Nei giorni scorsi,insieme a Padre Enzo Fortunato, direttore della sala stampa francescana di Assisi, avevamo invocato “Gesti di pace e di comunicazione”, da contrapporre alla follia assassina di chi trasforma l’odio in sangue e celebra la propria egolatria anche attraverso i media, alla ricerca di una identità che affonda le sue radici non tanto nel Corano, quanto nei nuovi idoli di una modernità ammalata e segnata dalla ricerca della presunta immortalità assicurata dalla rete e dal marketing.
Questo risposta, clamorosa e intensa, è arrivata dal gesto compiuto a Rouen, in Francia, dove centinaia di musulmani e cattolici hanno pregato insieme in quella stesso Chiesa dove era stato ammazzato Padre Jacques Hamel, uomo di pace e dialogo.

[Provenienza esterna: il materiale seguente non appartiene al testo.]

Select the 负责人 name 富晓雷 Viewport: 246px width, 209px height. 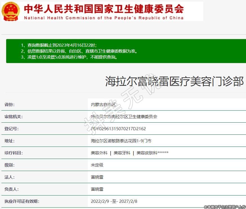click(97, 189)
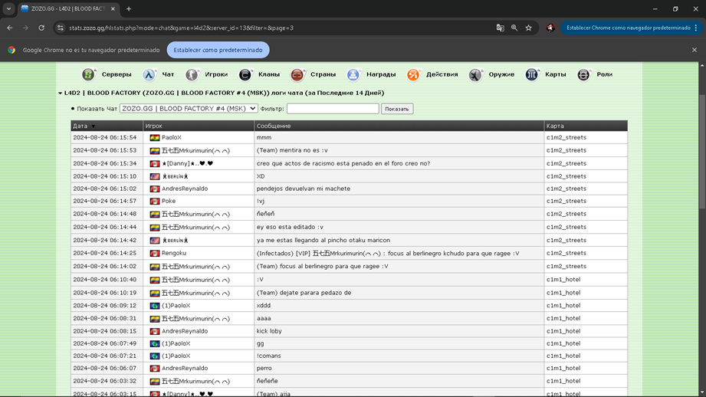Click the Роли (Roles) menu label
This screenshot has height=397, width=706.
coord(604,74)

Quel gesto è stato ripetuto in tante altre Chiese, in Francia e in Italia, e speriamo che generi un positivo contagio ovunque, che pure le moschee di tutta Europa, e non solo, aprano le porte a chi vuole abbattere i muri dell’odio e dell’indifferenza.
La preghiera di Rouen non ha solo un significato religioso, ma anche politico e mediatico.
Contrariamente quello che pensano i teorici dello scontro tra civiltà e i razzisti di ogni colore e natura, compresi quelli islamici, la scelta di pregare insieme è una delle ” Armi” più potenti da utilizzare per tentare di dare all’umanità un futuro di pace, una speranza di poter vivere senza il permanente ricatto dei signori della guerra e del terrore e dei loro migliori alleati: I trafficanti di armi, come ricorda sempre Papa Francesco.
L’amplificazione mediatica di quelle preghiere ha suscitato il fastidio e la rabbia di chi vive alimentando l’industria della paura e ha bisogno della quotidiana dose di odio per sfamare I propri eserciti.
Il boia Daesh non può sopportare una preghiera comune, I costruttori di muri neppure.
Eppure quella preghiera ha anche un significato politico, che dovrebbe essere raccolto dai governi e anche da chi, credente o non credente che sia, non intenda rassegnarsi alla inevitabilità della disgregazione e alla “dialettica delle armi”
La capacità e la volontà di unire chi, pur pregando con parole diverse,vuole costruire un percorso comune, deve animare anche quella parte della politica che non ha bisogno e non vuole inquinare i pozzi della civile convivenza pur di lucrare qualche consenso in più.
“Non é giusto identificare l’Islam con la violenza, non è giusto, non è vero. Si tratta di una piccola minoranza..”, così Francesco in un’intervista rilasciata a Gianguido Vecchi, giornalista del Corriere della Sera.
Forse parole simili segneranno anche il prossimo viaggio ad Assisi, quando il Papa si raccoglierà, in preghiera e meditazione, alla Porziuncola, ultima dimora terrena di San Francesco, luogo simbolo delle sue riflessioni e soprattutto dei suoi gesti di misericordia e di accoglienza.
La preghiera comune di Rouen, gesto profetico e politico, é destinato a rivivere nel prossimo incontro tra il Francesco di ieri e quello di oggi.